Simplement, en demandant à son collègue.

Elle voulait faire une surprise au si gentil vendeur qui lui avait permis d'avoir toutes ces nouveautés qui avaient rendu sa vie plus facile.

" Madame, vous êtes trop gentille ! Une tarte au citron ? Mais quelle merveille ! Vous l'avez faite avec le multicuiseur ?
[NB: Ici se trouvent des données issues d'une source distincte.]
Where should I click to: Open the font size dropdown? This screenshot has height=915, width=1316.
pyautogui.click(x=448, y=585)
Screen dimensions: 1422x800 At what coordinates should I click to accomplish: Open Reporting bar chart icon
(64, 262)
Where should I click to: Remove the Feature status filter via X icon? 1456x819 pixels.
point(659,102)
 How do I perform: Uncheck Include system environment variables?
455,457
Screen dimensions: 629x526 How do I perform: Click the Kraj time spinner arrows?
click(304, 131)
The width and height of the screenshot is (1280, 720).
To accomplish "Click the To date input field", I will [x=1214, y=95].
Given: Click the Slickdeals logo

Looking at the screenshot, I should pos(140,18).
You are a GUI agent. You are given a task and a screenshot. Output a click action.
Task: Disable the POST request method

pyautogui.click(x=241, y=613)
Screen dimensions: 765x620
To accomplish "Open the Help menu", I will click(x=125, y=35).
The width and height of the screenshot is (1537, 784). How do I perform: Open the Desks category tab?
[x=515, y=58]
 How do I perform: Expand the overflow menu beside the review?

- Non. Je l'ai faite à l'ancienne, pour vous.

- Elle sent très bon. Et vous avez mis de la meringue ?

- Oui, monsieur."

Un sourire, si doux, si aimable. Une si gentille vieille dame.

Il eut un peu honte en y repensant.

" Vous savez...pour les frais... Nous pouvons en reparler, madame.

- Laissez, laissez. Mangez votre tarte, jeune homme.

- Vous me faites un beau cadeau. Merci madame, mais je vais grossir si je mange tout cela !

- Non, non. Vous pouvez vous permettre, ce ne sont que des bonnes choses.

- Vraiment ? Pas trop de crème ni de sucre ?"

Il la taquinait, gentiment et charmeur.

Elle lui sourit en concluant :

" Vous pouvez me faire confiance, monsieur."

Et il fit confiance.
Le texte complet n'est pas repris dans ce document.